» Directions for this task
Filter out every line below that lacks "profile", and copy the rest.

» Working data
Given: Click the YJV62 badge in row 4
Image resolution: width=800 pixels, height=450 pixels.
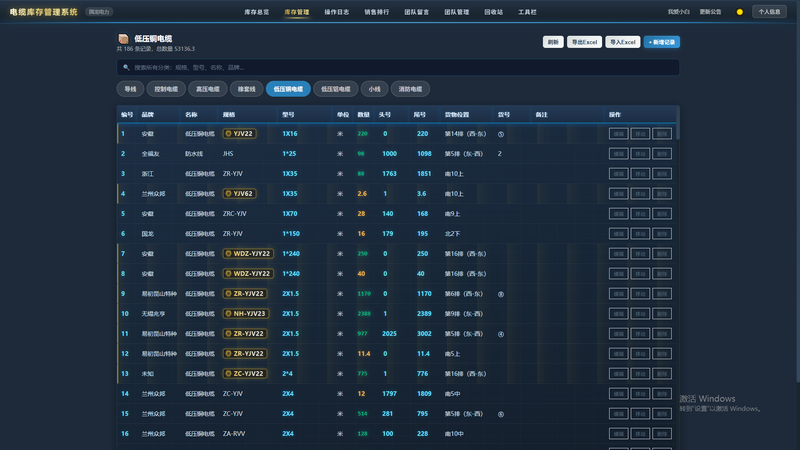Looking at the screenshot, I should [239, 193].
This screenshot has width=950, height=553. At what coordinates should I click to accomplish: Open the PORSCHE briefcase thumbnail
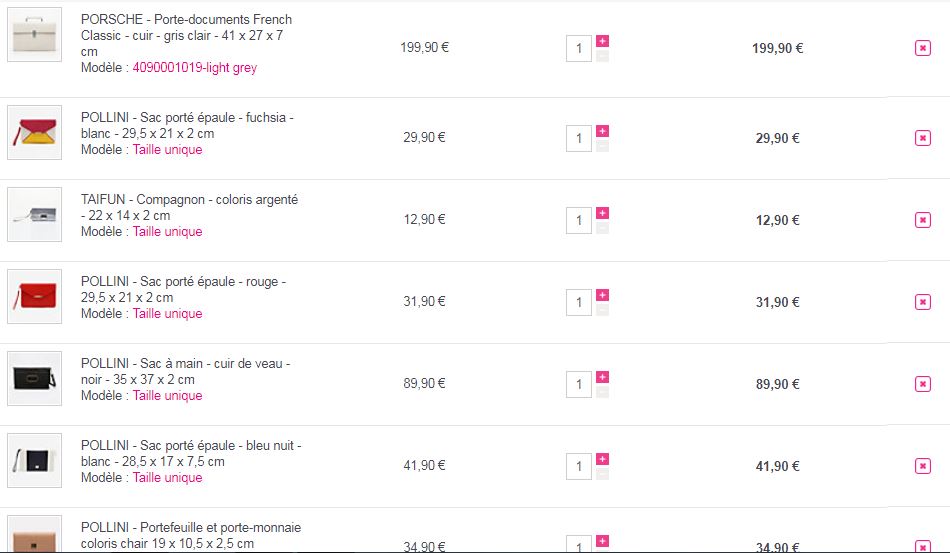point(35,35)
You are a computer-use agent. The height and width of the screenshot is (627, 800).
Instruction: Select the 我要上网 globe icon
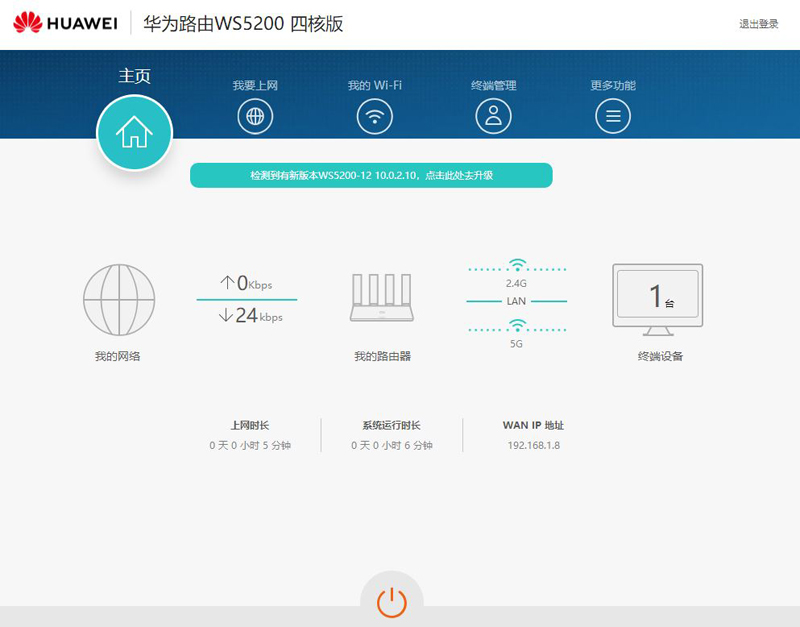[x=255, y=115]
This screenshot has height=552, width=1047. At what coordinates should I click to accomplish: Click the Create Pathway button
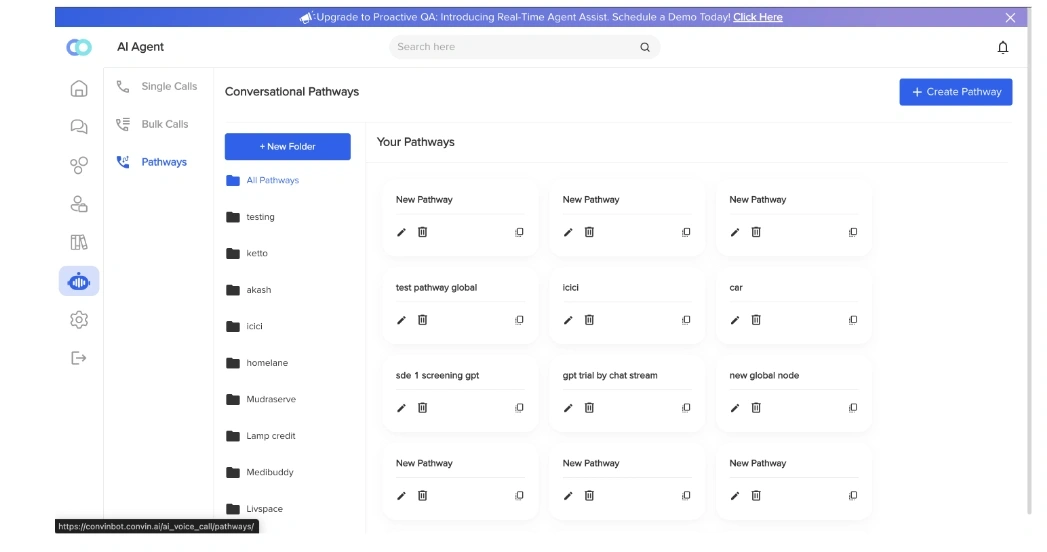pos(956,92)
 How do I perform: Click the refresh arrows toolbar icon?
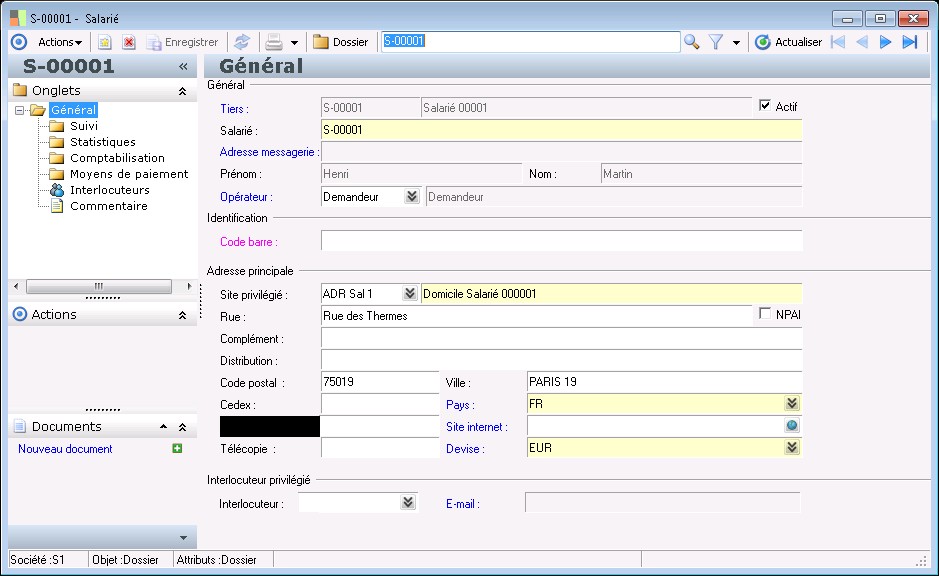point(241,42)
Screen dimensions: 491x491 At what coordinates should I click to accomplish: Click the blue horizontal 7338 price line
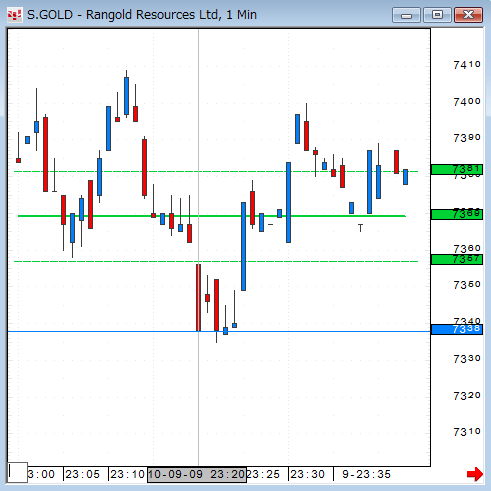[x=219, y=332]
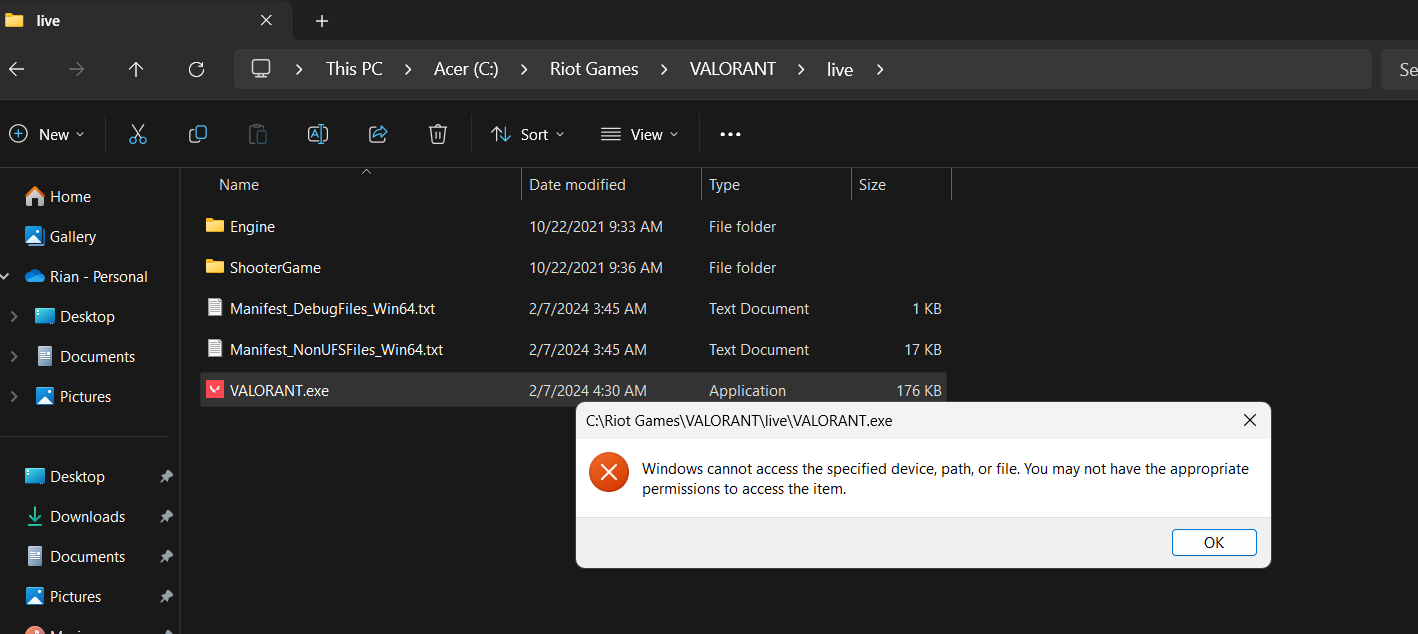The image size is (1418, 634).
Task: Click the Delete trash can icon
Action: click(437, 134)
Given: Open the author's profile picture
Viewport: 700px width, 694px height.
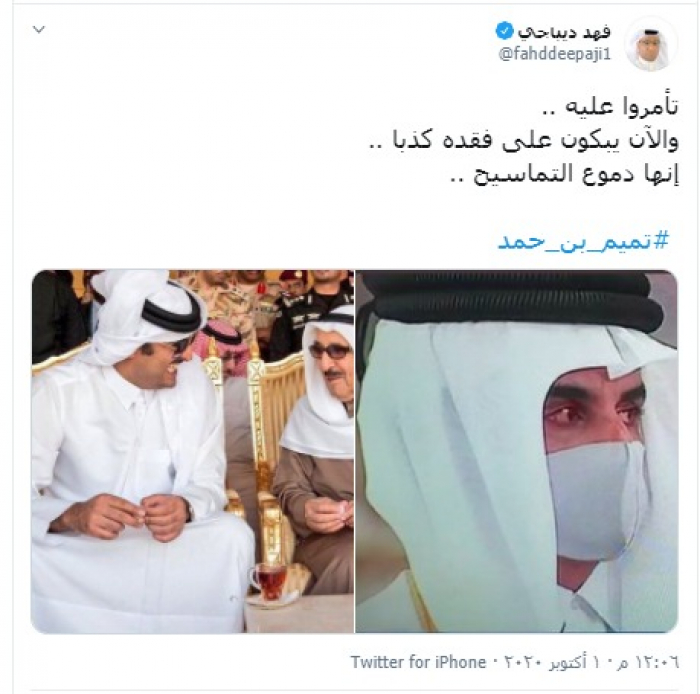Looking at the screenshot, I should coord(651,44).
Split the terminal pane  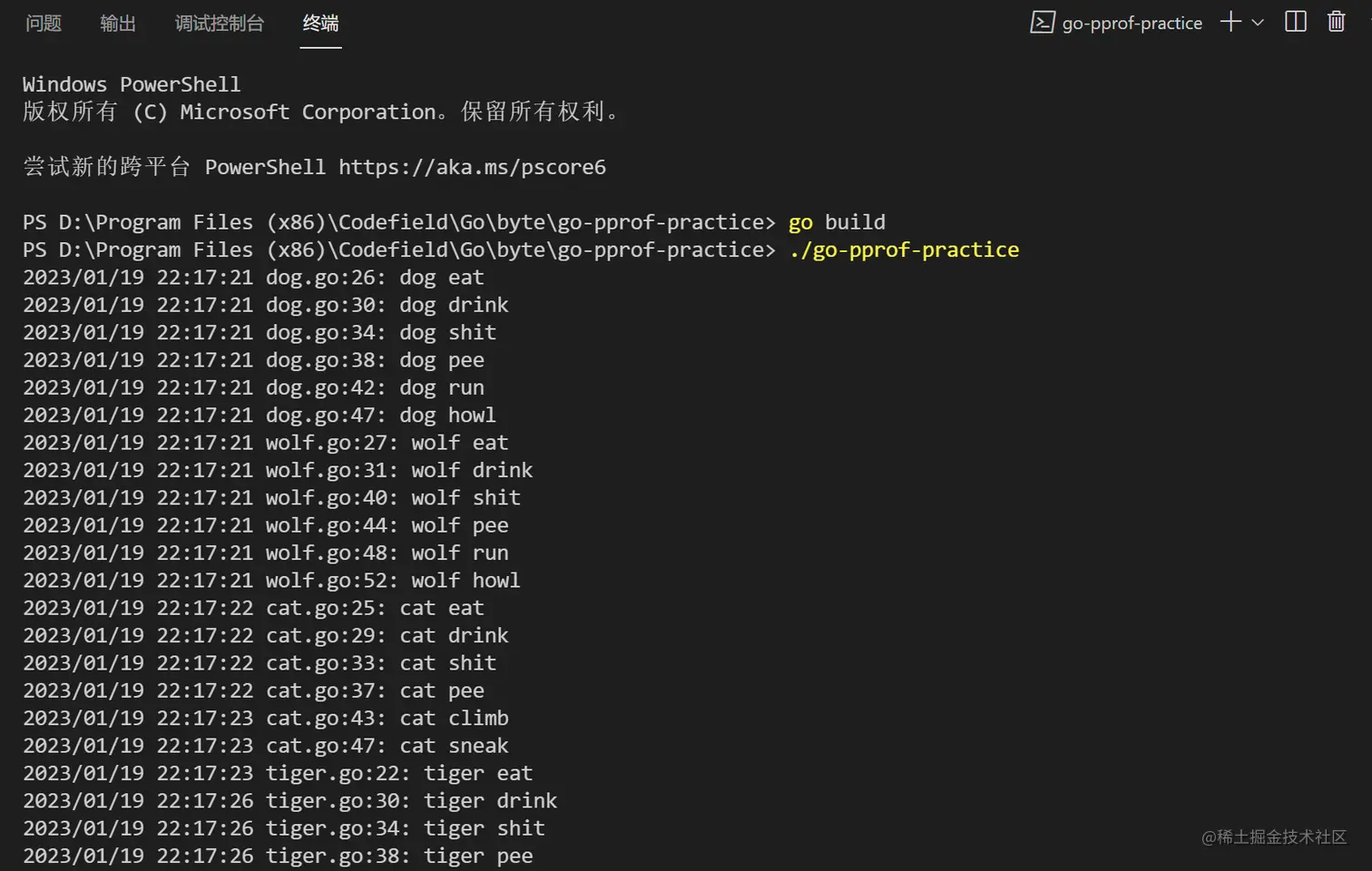point(1296,22)
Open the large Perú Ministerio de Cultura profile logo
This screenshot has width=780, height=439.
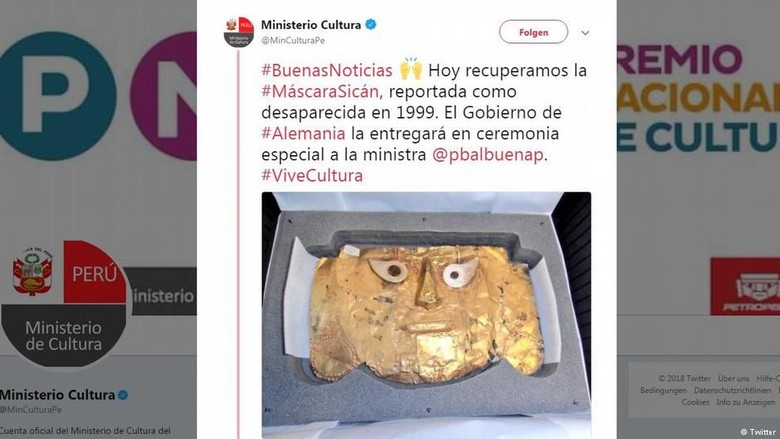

» Solution to this task
Given: Open the author's profile picture
Open the large Perú Ministerio de Cultura profile logo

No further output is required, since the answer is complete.